La Bmw dei quattro romeni

È partita quindi una ricerca delle potenziali vittime che ha portato alla veloce individuazione di due persone, ovvero una donna di 54 anni ed un uomo di 30 anni, entrambi residenti in zona. Ambedue, convocate in caserma nella stessa serata, sono state in grado di riconoscere senza ombra di dubbio i finti sordomuti – che nel frattempo avevano regolarmente dialogato con i militari – confermando le modalità truffaldine e le richieste di donazione presentate “a gesti” nonché tramite la sottoposizione dei moduli che nel frattempo sono stati acquisiti dai carabinieri di Falconara.

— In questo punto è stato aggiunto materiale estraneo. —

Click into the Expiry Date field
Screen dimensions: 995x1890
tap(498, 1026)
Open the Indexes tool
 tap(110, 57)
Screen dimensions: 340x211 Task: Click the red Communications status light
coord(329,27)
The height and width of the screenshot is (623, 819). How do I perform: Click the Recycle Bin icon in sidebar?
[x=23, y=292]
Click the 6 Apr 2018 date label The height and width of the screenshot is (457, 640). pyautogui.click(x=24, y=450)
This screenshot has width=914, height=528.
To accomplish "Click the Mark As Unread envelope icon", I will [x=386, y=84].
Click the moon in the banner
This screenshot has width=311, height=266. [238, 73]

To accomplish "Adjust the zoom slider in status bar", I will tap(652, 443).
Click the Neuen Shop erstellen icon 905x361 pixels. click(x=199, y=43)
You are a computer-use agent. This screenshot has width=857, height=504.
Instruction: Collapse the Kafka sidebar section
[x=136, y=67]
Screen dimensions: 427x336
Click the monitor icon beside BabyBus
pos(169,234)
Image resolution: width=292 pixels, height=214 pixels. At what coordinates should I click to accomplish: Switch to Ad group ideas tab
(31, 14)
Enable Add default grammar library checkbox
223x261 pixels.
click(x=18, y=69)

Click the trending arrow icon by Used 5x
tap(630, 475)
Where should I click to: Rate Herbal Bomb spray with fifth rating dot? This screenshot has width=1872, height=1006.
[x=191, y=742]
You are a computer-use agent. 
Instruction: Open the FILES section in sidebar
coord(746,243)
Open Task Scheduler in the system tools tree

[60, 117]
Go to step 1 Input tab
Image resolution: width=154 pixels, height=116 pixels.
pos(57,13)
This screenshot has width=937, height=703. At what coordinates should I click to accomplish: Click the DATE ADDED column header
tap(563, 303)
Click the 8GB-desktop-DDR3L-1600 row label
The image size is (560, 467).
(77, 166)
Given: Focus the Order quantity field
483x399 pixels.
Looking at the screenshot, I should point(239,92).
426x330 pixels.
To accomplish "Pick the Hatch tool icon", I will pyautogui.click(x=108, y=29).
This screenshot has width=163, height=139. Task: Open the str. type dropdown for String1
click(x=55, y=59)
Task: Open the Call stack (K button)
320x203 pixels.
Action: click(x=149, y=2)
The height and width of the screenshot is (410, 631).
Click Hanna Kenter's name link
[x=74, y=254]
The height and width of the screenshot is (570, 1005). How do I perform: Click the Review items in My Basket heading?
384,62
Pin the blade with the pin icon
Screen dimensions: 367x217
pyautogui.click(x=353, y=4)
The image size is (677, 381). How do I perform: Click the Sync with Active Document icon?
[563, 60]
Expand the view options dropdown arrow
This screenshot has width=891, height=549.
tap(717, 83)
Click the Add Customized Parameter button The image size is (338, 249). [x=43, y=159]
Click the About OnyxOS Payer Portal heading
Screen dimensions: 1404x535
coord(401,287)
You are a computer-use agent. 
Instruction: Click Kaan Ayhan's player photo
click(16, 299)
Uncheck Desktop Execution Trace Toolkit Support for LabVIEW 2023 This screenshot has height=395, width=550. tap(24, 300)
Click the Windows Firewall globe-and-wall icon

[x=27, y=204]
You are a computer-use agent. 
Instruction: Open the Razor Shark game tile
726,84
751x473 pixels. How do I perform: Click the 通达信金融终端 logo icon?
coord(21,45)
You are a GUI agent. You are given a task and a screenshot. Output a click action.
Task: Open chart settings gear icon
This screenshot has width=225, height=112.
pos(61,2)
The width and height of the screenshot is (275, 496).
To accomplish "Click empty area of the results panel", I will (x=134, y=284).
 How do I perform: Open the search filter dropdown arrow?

La banda, dalle prime ricostruzioni, nella stessa giornata aveva già operato nel Riminese per poi passare da Senigallia ed Ancona, facendo infine capolino nel centro falconarese. I soggetti, tutti residenti all’estero, risultano presenti sul territorio italiano almeno dai primi di settembre, sebbene le stesse modalità fraudolente (e persino gli stessi identici modelli) siano già state registrate in varie località del centro e del nord Italia, messe in atto sempre ad opera di cittadini rumeni. Per i quattro giovani truffatori sarà anche richiesta l’emissione del foglio di via dai Comuni di Ancona, Senigallia e Falconara Marittima, per un periodo non inferiore ad anni tre. Risponderanno di truffa aggravata in concorso.

Chi dovesse riconoscere i modelli sequestrati o ritenere di essere stato soggiogato dalle stesse modalità ingannevoli, può contattare i carabinieri del Comando Tenenza di Falconara Marittima o quelli più vicini nel proprio territorio di residenza.